Friday, 4 February 2011

Oldschool photochallenge

Left: A Trabant on ul. Fabryczna yesterday; note white-on-black numberplates and the Niewiadów N250 trailer behind the car.

What struck me about this view is the total absense of any element in the picture that could place it any time later than 1991 (when Trabant production came to an end).

Time, I think, to fish out more photos, where car and background hark back to another age. Worldwide, the Trabant is probably the most iconic vehicle of the communist era, even though in Poland it was relatively rare compared to the Fiat 126P Maluch. Yet the Fiat 126's more modern design, and the fact that it was a familiar shape in western Europe, deprives it of icon status outside of Poland.

Right: another Trabant in Warsaw (photo from February 2008). This is ul. Rzymowskiego in lower Mokotów, not too far from Galeria Mokotów. Everything is right in this picture, down to the fetching shade of orange for the waste bin and the pre-MSI signage on the entrance to the flats, built of course using wielka płyta (pre-fabricated units).

Left: FSM Syrena 105 in Saska Kępa. The Syrena, an indigenous Polish design (both body and engine) was built in smaller numbers than the Trabant (half a million vs. three million) and was built mainly for the domestic market, so its communist cult car status is reserved for Poland; sadly the Syrena is not widely known abroad.

The 105, unlike its predecessors, had front-hinged doors. Nicknamed skarpeta ('sock') because, well, it looked like one. Or indeed, as some wags put it - because it smelled like one.

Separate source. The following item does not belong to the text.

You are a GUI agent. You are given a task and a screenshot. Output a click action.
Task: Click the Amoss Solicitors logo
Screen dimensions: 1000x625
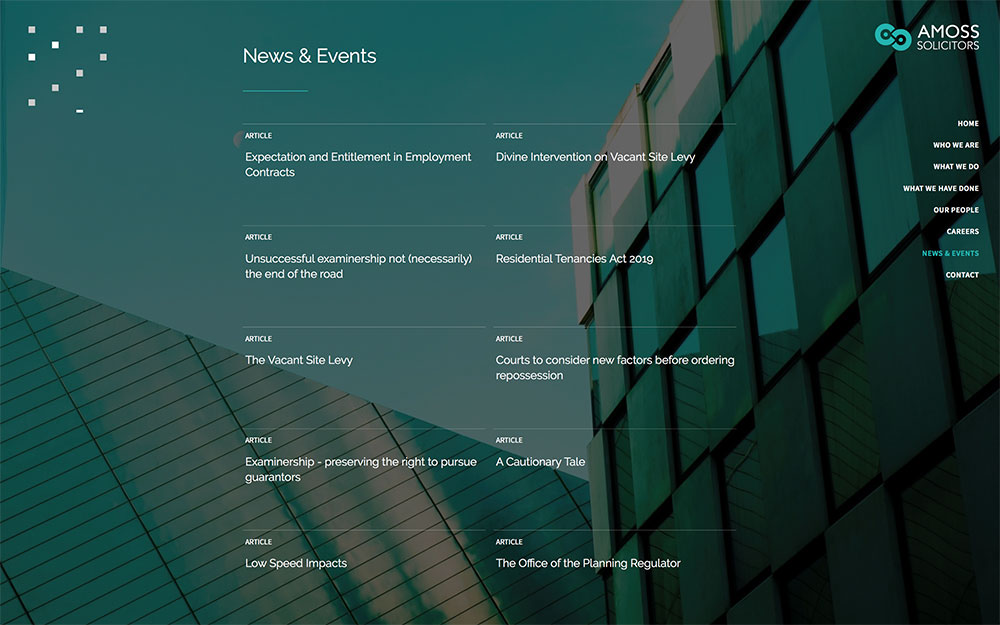[x=926, y=37]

Above: Zielona Góra, January 2009. Another photo where nothing gives away modernity; this could be 1991 or even 1981. The Trabant is a late-model 1.1 Universal, or estate car (kombi). Like the Trabants above the 1.1 was powered by a VW Polo engine rather than the original wheezy and polluting two-stroke unit originally fitted to the Trabant 601 from 1963 to 1990.

Above: W-wa Zachodnia, 2009. Or 1989? Can you see any signs of modernity in this, Warsaw's (if not Poland's) worst railway station?

And so: a challenge to my fellow bloggers: Can you post a photo from present-day Poland that still reeks of the atmosphere of the communist era? Extra points if you can do so in Warsaw, rather than some miasto powiatowe in the middle of nowhere. Photos will be rigorously scrutinised for signs of modern advertising, signage, decoration, fashions, mobile telephony etc.

Original posts are here (Mokotów), here (Saska Kępa) and here (Zielona Góra).

This time last year:
Warsaw's wonderful nooks and crannies

This time three years ago:
Viaduct to the airport

3 comments:

Kolin said...

Nice challenge and nice photos. I'll have a think about this and see what I can do. Modern advertising will be the toughest thing to avoid! I guess the blogger honour system applies: no photoshop!

Sigismundo said...

In the first Trabbie photo, the blushing pink paintwork on the block of flats in the background kinda gives away the game. Don't think such colours were generally available in communist Poland, and certainly not used in the way they are on this particular apartamentowiec.

Interesting challenge though, probably easier at this time of year when people are wearing heavy outdoor clothing rather than summer-wear, which is far more subject to fashion.

student SGH said...

I don't want to pick on details but on all photos some original windows are replaced with new plastic ones. The one with Syrenka could look like from late 1970s if it wasn't for a satellite dish. And the woman wearing a violet scarf, standing on the platform of W-wa Zachodnia is talking on her mobile phone.

Challenge is nice indeed. Let me be the first to pick up the gaunlet and go back to my post dated 12 September 2009. The last photo shows Zakłady Lniarskie Orzeł in Mysłakowice, powiat jeleniogórski. The linen plant, set up around 1839 by Germans, was still operational then, it was declared bankrupt on 16 July 2010, its shares were listed on Warsaw Stock Exchange until 14 January 2011.